Directions
Scan the listing for the word "التصميمات", and copy out each line where it is found.

Supplied data
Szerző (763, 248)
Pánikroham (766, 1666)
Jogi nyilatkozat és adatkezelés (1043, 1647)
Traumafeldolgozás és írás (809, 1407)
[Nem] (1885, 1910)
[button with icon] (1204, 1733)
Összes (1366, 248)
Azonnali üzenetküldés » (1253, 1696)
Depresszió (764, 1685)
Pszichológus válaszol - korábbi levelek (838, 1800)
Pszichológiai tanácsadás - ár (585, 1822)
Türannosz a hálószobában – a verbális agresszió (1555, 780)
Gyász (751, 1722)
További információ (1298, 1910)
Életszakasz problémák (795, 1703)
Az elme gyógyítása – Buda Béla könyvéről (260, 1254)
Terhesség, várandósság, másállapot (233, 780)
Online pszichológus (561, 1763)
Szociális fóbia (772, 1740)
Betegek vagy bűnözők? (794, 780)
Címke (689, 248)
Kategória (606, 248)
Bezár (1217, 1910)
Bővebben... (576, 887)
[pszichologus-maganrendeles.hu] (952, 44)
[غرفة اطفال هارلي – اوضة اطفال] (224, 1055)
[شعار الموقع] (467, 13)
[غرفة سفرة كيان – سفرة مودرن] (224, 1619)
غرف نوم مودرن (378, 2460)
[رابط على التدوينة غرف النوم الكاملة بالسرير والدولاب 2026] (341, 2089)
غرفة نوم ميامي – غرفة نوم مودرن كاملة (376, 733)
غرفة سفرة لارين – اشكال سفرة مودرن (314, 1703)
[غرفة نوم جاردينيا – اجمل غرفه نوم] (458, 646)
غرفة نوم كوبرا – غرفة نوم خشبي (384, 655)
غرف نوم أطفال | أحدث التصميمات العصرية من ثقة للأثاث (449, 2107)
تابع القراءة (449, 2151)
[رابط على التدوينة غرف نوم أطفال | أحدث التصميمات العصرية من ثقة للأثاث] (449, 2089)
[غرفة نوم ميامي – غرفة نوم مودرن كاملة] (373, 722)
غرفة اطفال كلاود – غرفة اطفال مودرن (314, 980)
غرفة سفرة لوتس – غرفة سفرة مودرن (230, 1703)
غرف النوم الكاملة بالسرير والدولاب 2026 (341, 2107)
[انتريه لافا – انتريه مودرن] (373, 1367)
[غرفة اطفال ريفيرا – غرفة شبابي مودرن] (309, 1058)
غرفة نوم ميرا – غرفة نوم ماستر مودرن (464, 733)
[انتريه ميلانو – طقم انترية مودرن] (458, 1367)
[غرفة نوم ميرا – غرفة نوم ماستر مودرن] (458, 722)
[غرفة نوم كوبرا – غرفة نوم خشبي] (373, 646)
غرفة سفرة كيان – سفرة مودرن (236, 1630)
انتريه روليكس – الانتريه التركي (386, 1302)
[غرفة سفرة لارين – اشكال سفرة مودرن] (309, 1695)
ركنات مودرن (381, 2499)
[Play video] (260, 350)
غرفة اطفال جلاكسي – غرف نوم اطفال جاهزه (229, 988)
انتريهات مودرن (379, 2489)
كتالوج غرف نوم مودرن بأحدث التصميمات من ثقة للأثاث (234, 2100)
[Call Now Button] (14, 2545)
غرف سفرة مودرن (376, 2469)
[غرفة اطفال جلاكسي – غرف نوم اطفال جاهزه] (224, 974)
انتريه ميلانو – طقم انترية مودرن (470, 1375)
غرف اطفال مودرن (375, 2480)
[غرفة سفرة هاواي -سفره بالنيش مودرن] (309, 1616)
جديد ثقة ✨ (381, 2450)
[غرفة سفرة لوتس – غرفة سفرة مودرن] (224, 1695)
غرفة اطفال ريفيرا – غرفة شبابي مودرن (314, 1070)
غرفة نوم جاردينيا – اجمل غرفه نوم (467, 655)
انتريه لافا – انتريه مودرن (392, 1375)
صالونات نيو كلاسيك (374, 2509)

Exercise answer
غرف نوم أطفال | أحدث التصميمات العصرية من ثقة للأثاث (449, 2107)
[رابط على التدوينة غرف نوم أطفال | أحدث التصميمات العصرية من ثقة للأثاث] (449, 2089)
كتالوج غرف نوم مودرن بأحدث التصميمات من ثقة للأثاث (234, 2100)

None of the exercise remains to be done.